The twenty-ninth season of the American reality television series The Voice (subtitled as The Voice: Battle of Champions) premiered on February 23, 2026, on NBC. This season features a panel, for the first time, of three coaches, all having previously been a winning coach. The season is hosted by Carson Daly, who has hosted every season of the show. The coaching panel consists of John Legend, who returns for his eleventh season after a one-season hiatus; Kelly Clarkson, who returns for her tenth season after last coaching in the twenty-third season; and Adam Levine, who returns for his eighteenth season, also after a one-season hiatus.
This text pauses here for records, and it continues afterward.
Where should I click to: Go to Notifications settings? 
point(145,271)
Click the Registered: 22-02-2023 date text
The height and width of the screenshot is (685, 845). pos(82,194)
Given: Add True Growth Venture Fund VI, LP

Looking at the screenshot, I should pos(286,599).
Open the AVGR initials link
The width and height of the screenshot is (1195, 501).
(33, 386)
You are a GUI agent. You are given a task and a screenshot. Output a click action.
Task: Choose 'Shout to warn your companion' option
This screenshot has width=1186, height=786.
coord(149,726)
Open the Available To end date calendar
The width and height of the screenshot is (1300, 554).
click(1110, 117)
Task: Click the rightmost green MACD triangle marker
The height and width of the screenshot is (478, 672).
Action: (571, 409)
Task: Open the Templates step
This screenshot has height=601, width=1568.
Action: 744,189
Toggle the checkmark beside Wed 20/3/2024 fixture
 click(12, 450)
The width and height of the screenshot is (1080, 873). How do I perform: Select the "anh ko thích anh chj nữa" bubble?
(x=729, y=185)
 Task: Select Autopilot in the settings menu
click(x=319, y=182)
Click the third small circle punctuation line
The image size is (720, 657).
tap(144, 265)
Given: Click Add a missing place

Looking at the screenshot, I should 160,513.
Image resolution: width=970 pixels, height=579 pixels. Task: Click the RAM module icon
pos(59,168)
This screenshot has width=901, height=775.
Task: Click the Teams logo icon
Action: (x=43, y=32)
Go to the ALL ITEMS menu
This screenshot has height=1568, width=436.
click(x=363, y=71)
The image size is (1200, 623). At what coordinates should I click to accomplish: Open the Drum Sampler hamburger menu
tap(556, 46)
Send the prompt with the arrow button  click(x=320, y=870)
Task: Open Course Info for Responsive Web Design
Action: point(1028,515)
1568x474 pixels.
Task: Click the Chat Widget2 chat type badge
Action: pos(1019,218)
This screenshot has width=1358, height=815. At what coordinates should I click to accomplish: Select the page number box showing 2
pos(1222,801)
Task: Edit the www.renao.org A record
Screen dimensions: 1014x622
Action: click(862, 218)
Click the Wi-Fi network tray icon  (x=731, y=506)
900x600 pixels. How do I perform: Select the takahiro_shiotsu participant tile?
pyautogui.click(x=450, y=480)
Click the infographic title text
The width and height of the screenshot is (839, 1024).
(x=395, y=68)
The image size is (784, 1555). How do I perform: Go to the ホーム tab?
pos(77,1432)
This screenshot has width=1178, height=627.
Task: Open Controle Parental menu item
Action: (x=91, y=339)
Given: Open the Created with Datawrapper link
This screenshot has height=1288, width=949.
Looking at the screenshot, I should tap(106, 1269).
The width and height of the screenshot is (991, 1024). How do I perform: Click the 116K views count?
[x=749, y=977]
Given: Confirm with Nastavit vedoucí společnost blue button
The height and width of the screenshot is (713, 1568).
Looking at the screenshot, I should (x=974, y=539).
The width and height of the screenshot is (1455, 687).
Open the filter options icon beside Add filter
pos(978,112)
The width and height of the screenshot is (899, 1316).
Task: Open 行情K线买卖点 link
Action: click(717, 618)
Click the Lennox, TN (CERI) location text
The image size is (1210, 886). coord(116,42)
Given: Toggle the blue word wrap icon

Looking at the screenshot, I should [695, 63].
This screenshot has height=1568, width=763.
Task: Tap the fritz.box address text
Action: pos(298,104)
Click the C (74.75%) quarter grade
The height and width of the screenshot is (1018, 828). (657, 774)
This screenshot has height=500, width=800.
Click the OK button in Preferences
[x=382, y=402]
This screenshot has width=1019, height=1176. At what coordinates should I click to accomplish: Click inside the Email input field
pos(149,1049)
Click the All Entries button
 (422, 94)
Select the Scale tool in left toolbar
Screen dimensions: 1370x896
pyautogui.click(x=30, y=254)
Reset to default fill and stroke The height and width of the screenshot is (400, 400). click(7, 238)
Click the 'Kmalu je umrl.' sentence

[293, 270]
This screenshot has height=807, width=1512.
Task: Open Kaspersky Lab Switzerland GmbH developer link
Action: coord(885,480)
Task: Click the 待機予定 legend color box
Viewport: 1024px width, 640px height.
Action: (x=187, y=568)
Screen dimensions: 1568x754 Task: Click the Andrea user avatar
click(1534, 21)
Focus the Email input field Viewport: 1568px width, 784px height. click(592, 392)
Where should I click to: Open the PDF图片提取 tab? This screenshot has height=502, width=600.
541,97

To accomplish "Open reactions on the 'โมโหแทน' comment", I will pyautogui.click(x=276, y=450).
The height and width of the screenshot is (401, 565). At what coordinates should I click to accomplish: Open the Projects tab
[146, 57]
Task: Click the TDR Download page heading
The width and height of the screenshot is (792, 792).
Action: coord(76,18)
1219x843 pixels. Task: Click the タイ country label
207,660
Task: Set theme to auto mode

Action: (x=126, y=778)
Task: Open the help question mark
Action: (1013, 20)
Alexia Jayy was named the winner of the season by the studio audience composed of super-fans and past Voice artists, marking Adam Levine's fourth win as a coach. With Jayy's win, she became the first African-American female to win in the show's history. Additionally, Jayy's win marks Levine's first win as a coach since the ninth season and ties him with Clarkson for the second-most winning coach on The Voice, behind Blake Shelton.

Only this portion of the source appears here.